YOUR GOAL: Output exactly, please, the lines of the records below from the one containing "May (426, 774)" through the final line.

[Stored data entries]
*** Begin section ***

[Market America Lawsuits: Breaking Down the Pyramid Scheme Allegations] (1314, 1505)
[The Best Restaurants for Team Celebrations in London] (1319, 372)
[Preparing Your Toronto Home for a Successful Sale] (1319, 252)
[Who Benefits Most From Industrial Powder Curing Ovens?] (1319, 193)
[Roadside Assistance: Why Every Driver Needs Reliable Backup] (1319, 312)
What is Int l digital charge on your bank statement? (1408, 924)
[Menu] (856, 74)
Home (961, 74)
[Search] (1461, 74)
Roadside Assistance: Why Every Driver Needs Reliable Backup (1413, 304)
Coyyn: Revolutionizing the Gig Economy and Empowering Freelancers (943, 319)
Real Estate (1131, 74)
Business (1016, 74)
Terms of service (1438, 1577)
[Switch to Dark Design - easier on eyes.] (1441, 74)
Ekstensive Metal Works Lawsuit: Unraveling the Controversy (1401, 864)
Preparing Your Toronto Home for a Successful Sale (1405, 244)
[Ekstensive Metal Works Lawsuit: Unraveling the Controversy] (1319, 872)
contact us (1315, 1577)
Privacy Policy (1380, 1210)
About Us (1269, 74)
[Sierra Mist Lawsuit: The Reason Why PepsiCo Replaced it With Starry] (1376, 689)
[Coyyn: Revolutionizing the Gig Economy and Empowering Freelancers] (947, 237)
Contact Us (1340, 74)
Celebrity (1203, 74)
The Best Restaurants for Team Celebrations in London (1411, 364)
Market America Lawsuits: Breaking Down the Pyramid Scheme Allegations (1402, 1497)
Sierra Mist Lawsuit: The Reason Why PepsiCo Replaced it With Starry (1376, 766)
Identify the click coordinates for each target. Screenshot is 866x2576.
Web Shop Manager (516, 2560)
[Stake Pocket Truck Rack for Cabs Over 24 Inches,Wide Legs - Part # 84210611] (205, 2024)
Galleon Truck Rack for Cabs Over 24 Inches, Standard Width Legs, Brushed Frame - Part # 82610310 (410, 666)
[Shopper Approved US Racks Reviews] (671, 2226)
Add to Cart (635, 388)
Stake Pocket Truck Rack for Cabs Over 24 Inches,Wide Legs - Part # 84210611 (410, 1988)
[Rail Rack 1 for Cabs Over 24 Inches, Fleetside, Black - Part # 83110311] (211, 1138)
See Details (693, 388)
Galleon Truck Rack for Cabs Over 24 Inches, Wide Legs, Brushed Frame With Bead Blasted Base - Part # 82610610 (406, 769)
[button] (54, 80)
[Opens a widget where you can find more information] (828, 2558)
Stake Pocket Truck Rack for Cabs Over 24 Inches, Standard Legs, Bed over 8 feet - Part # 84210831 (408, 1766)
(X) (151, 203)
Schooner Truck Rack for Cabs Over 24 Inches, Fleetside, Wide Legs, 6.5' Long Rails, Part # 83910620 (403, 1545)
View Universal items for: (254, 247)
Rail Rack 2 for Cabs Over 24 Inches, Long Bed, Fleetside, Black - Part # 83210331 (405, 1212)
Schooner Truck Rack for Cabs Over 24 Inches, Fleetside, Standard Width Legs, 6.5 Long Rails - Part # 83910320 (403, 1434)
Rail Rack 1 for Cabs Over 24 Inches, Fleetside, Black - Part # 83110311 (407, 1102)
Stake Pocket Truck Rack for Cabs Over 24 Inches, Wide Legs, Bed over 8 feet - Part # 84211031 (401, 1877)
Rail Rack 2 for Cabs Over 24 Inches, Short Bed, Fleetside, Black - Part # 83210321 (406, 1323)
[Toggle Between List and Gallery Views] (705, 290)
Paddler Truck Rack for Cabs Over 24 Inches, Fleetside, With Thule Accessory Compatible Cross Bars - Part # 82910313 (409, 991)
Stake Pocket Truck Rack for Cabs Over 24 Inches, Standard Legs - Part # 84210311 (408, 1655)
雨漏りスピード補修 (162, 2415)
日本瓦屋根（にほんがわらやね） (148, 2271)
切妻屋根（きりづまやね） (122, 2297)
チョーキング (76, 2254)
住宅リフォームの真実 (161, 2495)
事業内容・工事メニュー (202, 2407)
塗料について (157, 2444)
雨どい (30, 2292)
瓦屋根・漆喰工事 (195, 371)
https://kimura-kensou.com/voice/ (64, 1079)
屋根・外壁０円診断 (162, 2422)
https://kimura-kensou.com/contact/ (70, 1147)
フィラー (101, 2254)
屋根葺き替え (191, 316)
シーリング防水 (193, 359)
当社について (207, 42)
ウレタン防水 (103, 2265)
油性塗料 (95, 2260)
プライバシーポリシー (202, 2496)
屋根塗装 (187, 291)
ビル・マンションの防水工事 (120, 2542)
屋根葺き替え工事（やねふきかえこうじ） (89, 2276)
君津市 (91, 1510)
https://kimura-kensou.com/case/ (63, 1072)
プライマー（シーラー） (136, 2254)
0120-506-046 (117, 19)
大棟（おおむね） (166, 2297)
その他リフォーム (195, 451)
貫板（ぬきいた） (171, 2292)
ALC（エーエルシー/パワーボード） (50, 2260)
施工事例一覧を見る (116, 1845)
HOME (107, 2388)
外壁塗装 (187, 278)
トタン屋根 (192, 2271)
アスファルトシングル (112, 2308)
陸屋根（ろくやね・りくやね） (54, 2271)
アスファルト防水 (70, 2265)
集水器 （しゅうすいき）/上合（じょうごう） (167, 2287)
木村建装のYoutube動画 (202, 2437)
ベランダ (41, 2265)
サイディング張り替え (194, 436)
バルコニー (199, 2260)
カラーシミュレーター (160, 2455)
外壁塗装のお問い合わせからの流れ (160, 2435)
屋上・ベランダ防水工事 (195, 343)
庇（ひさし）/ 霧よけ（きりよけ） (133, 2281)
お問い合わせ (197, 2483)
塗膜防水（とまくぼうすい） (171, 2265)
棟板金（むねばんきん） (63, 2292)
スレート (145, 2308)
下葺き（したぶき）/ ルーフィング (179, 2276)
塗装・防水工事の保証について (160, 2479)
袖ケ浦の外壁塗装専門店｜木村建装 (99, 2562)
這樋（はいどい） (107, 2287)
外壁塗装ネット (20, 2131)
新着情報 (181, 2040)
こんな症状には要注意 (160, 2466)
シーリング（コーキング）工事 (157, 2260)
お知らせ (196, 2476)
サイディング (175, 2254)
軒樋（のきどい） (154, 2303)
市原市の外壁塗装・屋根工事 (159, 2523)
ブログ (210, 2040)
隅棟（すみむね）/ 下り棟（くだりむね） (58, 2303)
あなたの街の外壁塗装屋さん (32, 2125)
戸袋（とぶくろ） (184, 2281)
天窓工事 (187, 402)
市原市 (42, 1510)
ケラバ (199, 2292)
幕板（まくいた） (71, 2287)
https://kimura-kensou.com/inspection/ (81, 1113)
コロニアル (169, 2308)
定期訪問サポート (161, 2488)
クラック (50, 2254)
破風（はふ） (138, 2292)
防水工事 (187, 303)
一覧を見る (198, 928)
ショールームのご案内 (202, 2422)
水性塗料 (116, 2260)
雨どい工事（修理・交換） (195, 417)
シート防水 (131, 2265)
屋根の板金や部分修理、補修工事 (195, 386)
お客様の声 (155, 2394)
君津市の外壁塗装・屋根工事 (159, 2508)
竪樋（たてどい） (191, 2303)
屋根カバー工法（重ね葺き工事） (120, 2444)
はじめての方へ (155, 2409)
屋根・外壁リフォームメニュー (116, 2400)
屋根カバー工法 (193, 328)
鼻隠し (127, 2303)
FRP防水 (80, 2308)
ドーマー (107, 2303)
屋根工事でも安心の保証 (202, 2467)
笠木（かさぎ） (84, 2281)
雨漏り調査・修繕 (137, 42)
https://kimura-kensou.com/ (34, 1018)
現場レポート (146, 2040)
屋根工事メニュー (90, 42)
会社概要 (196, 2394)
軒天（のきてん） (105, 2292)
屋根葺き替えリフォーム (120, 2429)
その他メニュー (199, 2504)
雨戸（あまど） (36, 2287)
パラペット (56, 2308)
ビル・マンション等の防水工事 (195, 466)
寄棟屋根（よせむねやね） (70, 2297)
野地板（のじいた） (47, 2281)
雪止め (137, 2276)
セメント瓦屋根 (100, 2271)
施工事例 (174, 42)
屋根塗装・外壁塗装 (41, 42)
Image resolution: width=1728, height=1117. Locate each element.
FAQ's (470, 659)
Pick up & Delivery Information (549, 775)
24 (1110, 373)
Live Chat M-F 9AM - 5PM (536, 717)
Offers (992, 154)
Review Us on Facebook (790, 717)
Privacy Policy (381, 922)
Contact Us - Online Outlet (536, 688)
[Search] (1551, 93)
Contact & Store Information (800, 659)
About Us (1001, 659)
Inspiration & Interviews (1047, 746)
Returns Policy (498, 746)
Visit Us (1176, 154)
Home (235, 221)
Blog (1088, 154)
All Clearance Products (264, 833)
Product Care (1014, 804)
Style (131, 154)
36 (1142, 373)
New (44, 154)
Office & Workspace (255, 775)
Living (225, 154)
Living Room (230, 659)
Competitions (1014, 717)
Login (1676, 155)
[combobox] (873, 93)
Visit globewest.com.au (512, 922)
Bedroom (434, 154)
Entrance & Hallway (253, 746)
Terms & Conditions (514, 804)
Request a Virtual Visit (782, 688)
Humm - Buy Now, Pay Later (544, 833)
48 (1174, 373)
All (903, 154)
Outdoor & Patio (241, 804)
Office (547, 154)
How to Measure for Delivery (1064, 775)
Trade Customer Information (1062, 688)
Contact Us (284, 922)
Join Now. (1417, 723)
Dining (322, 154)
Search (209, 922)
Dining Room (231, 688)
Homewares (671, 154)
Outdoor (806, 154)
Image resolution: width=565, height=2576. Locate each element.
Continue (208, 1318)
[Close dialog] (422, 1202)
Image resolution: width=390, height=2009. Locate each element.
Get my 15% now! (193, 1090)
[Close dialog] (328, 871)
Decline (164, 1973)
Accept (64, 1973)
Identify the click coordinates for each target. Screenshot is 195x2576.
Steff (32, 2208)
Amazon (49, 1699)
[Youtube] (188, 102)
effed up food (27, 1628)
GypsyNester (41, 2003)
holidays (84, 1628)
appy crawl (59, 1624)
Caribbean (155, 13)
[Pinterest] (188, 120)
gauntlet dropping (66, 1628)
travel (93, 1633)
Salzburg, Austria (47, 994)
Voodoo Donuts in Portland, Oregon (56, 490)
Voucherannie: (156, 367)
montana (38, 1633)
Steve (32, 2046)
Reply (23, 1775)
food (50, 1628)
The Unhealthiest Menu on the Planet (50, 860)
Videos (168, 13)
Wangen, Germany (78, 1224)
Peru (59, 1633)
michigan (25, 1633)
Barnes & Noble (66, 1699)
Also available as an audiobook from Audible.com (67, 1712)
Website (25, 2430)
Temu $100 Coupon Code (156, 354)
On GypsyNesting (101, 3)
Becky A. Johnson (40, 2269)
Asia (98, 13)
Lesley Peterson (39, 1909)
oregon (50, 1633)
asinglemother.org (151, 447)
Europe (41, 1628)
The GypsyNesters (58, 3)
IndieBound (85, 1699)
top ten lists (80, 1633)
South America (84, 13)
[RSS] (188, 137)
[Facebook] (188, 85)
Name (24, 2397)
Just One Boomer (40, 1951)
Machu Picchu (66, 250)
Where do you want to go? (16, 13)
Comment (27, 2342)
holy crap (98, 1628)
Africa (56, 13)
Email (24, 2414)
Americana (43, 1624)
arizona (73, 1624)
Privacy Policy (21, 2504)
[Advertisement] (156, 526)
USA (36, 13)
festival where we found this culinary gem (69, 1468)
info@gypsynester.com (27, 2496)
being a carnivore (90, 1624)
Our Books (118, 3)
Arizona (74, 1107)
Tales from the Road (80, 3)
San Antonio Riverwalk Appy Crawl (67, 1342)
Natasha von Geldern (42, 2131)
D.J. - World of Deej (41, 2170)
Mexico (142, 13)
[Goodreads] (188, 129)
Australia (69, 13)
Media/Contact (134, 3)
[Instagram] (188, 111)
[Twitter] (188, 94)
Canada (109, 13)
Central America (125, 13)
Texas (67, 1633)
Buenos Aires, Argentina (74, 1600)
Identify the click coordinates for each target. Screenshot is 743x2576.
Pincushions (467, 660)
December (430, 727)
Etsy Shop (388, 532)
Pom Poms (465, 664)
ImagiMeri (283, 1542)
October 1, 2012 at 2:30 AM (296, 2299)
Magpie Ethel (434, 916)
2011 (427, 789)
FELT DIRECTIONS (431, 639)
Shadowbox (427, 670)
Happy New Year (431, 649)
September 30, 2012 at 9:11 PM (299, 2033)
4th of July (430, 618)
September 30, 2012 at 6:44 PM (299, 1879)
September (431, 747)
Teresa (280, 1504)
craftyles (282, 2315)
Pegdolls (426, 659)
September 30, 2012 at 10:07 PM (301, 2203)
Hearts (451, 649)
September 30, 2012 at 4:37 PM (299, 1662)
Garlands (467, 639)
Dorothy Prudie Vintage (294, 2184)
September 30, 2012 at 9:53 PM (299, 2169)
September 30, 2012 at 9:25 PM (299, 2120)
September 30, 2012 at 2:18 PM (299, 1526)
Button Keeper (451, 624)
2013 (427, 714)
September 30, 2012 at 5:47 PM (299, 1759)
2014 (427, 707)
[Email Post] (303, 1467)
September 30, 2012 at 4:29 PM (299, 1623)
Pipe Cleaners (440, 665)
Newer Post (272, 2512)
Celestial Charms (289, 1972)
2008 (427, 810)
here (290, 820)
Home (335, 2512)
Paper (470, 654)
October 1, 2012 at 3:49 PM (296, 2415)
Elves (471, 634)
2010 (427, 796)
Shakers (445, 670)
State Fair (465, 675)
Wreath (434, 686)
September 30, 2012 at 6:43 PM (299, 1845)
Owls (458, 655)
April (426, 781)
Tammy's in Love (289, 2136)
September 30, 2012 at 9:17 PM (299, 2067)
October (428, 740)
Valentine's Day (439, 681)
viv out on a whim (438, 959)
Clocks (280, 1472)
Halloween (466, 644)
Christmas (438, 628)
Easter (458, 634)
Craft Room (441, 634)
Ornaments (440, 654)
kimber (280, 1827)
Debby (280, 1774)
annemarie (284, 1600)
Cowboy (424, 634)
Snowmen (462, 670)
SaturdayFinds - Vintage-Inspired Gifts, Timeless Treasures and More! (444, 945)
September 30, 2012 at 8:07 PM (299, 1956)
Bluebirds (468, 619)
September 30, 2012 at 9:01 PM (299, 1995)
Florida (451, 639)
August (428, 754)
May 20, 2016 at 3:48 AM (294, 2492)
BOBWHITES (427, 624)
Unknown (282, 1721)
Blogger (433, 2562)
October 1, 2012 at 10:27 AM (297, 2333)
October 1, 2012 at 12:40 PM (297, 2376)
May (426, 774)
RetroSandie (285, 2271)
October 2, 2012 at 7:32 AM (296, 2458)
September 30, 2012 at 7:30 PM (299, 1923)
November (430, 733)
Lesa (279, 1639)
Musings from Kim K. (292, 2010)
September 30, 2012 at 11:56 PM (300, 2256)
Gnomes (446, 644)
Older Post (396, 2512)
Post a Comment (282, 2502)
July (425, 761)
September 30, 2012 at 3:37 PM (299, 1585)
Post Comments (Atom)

*** End section ***

ANSWER FOR THIS EXERCISE:
May (426, 774)
RetroSandie (285, 2271)
October 2, 2012 at 7:32 AM (296, 2458)
September 30, 2012 at 7:30 PM (299, 1923)
November (430, 733)
Lesa (279, 1639)
Musings from Kim K. (292, 2010)
September 30, 2012 at 11:56 PM (300, 2256)
Gnomes (446, 644)
Older Post (396, 2512)
Post a Comment (282, 2502)
July (425, 761)
September 30, 2012 at 3:37 PM (299, 1585)
Post Comments (Atom)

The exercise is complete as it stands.